Aún cuando los conquistadores se deslumbraron con la primera vista que tuvieron de la Gran Tenochtitlan, a la que compararon con las grandes ciudades españolas; aún cuando vieron a los militares mexicas planear estrategias que por muy poco logran vencerlos, aún cuando los vieron sangrar como ellos, llorar como ellos, al final de la Conquista, el 13 de agosto de 1521, aún no tenían claro qué clase de seres eran los habitantes de estas tierras.

Durante los primeros años, y quizá para su propia conveniencia y de la corona española, se decía que los indígenas eran bestias u hombres sin alma, o cuando menos ‘flacos de capacidad y talento’, según describe Fray Gerónimo de Mendieta en su ‘Historia eclesiástica indiana’. Y como tales eran tratados.

Sin embargo, las órdenes religiosas que llegaron al territorio conquistado para traer ‘la verdadera fe’, se dieron cuenta de que muy lejos estaban los indígenas de ser lentos de entendimiento: no sólo aprendían rápidamente el castellano y se apresuraban a rescatar los vestigios de su historia, también eran profundamente sensibles al arte.

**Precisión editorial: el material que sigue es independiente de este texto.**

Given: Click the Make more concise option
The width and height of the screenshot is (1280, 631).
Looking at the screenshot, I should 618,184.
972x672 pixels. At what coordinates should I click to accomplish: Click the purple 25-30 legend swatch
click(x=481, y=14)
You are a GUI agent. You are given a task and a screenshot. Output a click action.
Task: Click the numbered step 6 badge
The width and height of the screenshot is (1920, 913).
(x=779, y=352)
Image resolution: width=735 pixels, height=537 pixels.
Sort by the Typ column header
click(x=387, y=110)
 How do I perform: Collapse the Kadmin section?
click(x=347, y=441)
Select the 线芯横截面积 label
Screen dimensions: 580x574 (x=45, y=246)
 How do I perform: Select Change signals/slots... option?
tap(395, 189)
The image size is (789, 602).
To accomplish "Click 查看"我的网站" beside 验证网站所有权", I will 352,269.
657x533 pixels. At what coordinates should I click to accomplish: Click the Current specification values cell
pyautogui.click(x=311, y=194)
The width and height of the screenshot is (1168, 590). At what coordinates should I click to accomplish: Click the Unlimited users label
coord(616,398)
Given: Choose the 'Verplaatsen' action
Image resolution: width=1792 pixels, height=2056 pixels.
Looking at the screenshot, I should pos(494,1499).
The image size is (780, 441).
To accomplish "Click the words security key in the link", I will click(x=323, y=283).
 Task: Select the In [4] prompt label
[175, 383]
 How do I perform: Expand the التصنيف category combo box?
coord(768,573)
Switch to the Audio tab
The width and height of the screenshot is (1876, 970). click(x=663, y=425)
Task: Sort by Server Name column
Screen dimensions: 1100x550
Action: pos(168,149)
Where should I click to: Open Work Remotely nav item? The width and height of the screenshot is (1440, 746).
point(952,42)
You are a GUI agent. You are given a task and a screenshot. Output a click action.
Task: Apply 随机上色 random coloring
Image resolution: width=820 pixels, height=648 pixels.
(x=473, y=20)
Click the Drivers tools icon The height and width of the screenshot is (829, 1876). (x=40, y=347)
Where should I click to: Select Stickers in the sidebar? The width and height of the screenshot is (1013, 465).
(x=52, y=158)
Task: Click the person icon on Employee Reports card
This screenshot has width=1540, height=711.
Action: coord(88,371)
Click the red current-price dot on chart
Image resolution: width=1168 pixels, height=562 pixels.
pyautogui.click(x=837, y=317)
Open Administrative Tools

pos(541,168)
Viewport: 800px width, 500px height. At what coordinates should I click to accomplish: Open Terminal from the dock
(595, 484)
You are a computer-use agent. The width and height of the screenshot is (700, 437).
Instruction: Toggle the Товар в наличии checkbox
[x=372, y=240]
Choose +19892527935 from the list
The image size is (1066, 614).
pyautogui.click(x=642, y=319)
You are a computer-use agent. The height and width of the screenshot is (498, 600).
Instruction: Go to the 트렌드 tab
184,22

Y fue desde el arte donde los evangelizadores tendieron su primer puente hacia los indígenas. A este respecto hay numerosos ejemplos, como la arquitectura enriquecida notablemente con la percepción naturalista del indígena, los ritmos musicales, la literatura… El arte suplió magistralmente a la lengua en ese encuentro dramático y deslumbrante de dos culturas en pleno florecimiento.